P.J. Plauger is senior editor of The C Users Journal. He is secretary of the ANSI C standards committee, X3J11, and convenor of the ISO C standards committee, WG14. His latest books are The Standard C Library, published by Prentice-Hall, and ANSI and ISO Standard C (with Jim Brodie), published by Microsoft Press. You can reach him at pjp@plauger.com
Introduction
Last month, I introduced the header <string.h>. (See Standard C, CUJ Oct. '92.) I discussed the functions that copy and concatenate strings, and a few others. I also showed how to implement them. This month, I discuss the functions declared in <string.h> that help you compare strings in various ways.
What the C Standard Says
7.11.4 Comparison functions
The sign of a nonzero value returned by the comparison functions memcmp, strcmp, and strncmp is determined by the sign of the difference between the values of the first pair of characters (both interpreted as unsigned char) that differ in the objects being compared.

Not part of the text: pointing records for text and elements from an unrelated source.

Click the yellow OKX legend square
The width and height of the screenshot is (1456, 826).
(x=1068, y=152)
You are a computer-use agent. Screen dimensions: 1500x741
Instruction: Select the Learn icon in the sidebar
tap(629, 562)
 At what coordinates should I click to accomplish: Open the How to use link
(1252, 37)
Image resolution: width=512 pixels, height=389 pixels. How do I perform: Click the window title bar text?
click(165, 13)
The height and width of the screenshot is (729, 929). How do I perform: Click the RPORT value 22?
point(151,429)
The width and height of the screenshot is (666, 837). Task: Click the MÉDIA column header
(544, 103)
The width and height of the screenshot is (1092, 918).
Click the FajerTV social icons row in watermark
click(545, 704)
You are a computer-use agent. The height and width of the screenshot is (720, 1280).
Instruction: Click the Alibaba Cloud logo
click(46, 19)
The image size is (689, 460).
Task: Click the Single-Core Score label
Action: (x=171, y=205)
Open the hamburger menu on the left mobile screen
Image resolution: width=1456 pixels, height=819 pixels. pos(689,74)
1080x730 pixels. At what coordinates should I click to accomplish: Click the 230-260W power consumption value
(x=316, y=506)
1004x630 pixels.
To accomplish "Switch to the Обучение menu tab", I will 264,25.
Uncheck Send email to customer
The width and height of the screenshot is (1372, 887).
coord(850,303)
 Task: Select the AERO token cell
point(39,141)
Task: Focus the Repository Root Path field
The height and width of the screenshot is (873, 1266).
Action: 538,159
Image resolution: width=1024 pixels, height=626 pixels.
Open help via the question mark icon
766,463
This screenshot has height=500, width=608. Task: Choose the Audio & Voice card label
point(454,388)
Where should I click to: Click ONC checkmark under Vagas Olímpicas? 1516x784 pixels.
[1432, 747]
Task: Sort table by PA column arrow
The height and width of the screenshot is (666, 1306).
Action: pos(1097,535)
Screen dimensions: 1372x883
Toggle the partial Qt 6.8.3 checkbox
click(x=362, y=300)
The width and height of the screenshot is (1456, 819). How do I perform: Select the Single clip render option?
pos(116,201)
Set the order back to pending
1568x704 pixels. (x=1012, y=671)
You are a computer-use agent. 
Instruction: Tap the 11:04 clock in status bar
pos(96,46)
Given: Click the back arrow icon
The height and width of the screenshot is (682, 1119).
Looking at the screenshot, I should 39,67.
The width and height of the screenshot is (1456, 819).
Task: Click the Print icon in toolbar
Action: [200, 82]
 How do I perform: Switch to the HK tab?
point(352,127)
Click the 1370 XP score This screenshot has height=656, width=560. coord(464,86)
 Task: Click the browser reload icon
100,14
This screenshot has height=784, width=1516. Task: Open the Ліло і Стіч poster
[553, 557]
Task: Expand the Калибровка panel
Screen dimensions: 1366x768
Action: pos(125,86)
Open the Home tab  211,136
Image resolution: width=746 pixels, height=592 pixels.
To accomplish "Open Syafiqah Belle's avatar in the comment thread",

7.11.4.1 The memcmp function
Synopsis
#include <string.h> int memcmp(const void *s1, const void *s2, size_t n);Description
The memcmp function compares the first n characters of the object pointed to by s1 to the first n characters of the object pointed to by s2 .136
Returns
The memcmp function returns an integer greater than, equal to, or less than zero, accordingly as the object pointed to by s1 is greater than, equal to, or less than the object pointed to by s2.
7.11.4.2 The strcmp function
Synopsis
#include <string.h> int strcmp(const char *s1, const char *s2);Description
The strcmp function compares the string pointed to by s1 to the string pointed to by s2.
Returns
The strcmp function returns an integer greater than, equal to, or less than zero, accordingly as the string pointed to by s1 is greater than, equal to, or less than the string pointed to by s2.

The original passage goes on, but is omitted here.